(DIRECTIONS FOR THIS TASK): Since only a count is wanted, work out how many lines in the material below contain the word "info" and return that number.
━━━ DATA EXTRACT ━━━
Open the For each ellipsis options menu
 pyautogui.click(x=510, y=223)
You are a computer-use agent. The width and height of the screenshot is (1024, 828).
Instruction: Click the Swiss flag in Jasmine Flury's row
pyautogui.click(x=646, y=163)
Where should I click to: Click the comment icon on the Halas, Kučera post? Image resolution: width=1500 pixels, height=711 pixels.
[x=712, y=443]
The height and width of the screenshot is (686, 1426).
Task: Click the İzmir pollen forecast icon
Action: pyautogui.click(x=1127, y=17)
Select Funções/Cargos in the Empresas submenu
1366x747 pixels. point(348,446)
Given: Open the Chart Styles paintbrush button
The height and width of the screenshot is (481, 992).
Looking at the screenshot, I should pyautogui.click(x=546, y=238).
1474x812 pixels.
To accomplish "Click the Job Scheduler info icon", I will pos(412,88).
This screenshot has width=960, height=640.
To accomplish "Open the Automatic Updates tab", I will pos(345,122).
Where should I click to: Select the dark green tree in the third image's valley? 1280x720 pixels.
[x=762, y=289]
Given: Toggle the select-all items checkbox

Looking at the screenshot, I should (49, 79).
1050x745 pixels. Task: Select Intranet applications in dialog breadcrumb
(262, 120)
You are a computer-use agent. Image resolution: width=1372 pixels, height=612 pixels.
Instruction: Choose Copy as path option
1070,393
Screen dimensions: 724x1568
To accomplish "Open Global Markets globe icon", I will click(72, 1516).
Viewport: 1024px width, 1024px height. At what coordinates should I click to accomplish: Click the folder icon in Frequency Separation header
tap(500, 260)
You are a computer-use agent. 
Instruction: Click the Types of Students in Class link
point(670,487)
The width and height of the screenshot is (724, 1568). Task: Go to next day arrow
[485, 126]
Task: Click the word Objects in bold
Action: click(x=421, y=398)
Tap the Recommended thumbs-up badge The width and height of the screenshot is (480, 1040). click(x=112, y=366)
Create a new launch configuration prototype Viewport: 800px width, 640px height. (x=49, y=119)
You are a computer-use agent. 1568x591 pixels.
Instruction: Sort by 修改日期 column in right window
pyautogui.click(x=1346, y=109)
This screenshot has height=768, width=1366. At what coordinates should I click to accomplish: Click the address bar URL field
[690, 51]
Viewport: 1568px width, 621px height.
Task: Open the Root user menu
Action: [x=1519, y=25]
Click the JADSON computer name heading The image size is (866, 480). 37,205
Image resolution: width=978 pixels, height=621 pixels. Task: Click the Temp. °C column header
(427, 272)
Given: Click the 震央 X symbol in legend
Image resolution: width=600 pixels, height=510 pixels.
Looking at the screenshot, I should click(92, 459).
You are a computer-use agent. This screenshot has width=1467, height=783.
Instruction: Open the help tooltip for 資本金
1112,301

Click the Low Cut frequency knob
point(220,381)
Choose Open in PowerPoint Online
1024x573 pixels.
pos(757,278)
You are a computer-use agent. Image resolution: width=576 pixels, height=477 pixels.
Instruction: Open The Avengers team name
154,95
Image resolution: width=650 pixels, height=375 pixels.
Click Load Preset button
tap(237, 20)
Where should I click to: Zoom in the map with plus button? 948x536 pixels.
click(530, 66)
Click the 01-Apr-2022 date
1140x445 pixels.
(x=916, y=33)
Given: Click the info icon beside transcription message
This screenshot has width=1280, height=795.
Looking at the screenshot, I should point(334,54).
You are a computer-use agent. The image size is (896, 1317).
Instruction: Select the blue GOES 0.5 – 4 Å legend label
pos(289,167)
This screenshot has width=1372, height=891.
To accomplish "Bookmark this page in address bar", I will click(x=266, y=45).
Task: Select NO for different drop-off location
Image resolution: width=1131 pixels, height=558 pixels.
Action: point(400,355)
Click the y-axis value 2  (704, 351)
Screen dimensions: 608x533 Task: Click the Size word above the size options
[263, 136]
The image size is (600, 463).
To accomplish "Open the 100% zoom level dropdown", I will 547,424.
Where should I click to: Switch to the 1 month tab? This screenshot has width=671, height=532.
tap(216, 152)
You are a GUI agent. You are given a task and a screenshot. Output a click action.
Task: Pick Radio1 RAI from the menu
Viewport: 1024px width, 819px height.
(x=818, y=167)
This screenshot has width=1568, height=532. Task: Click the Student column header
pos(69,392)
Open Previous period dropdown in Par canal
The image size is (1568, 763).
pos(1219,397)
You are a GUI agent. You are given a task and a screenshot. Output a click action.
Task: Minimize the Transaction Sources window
━━━
(ANSWER SPACE): 2